If a court awarded temporary custody to your ex-spouse during your deployment, the court probably halted his child support payments, too, since he is paying for the day-to-day care of the child. It is very unlikely that he would have full temporary custody and still have to pay child support to you.
Modifying Child Support
When custody needs change because you are being deployed, either you or your ex-spouse can petition the court to modify your existing child support order temporarily to accommodate your deployment. Typically, you can request a modification by filing a motion or petition with the court that issued your last child support order. You -- the deployed parent -- could end up paying child support to your ex in this situation because you no longer have physical custody and are not paying your child’s daily expenses.
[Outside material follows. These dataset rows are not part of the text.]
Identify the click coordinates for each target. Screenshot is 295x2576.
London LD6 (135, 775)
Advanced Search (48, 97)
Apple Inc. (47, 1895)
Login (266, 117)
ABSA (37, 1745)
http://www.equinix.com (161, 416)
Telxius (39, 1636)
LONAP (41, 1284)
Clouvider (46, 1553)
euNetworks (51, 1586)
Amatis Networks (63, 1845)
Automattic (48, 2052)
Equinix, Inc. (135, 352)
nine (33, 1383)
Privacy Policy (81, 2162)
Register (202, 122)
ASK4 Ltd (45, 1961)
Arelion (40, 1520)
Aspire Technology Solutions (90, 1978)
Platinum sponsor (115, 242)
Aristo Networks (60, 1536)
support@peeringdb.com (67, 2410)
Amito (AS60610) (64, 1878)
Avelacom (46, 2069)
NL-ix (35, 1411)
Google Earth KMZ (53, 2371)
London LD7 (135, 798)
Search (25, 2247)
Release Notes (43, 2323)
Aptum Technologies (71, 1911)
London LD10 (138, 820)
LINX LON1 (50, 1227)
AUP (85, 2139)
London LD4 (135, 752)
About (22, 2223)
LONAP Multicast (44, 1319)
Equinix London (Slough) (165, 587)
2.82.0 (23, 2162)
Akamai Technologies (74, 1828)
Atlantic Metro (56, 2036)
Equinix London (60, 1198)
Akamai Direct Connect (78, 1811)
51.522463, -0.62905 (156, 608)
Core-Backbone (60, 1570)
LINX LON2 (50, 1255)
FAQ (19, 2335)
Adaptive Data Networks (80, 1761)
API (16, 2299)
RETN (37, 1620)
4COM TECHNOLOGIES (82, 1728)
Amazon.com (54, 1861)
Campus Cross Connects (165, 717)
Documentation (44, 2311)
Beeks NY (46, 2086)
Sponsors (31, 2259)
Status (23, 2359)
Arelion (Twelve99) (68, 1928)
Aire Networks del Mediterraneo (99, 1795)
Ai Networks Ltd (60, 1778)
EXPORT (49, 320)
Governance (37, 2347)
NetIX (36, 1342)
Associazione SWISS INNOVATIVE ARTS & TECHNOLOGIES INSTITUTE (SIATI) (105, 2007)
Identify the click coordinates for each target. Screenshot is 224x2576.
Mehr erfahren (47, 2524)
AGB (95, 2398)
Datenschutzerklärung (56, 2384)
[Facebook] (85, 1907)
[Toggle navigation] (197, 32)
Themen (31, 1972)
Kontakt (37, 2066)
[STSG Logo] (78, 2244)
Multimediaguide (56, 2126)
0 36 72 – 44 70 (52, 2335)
Servicemembers Civil Relief Act
The Servicemembers Civil Relief Act is a federal law providing many protections for military members, including an automatic 90-day stay, or postponement, of civil court proceedings -- including child support hearings -- when the military member cannot be present for court because of military duty. Thus, if your ex-spouse files for a child support modification and you cannot attend a child support or other family law hearing because you are deployed, the court must postpone the hearing at your request for at least 90 days, and the court can extend the stay even longer if it chooses. Additionally, some states have laws specifically addressing child support changes when a military member is deployed.
Child Support Arrears
If you simply give your children to your ex-spouse -- without a court order -- to care for while you are deployed, your existing child support orders remain in effect. If your ex-spouse stops paying child support on his own without court permission, he is technically in arrears and could face penalties for nonpayment. If his payments are made by automatic income withholding from his wages, the withholding will continue until a court order says otherwise.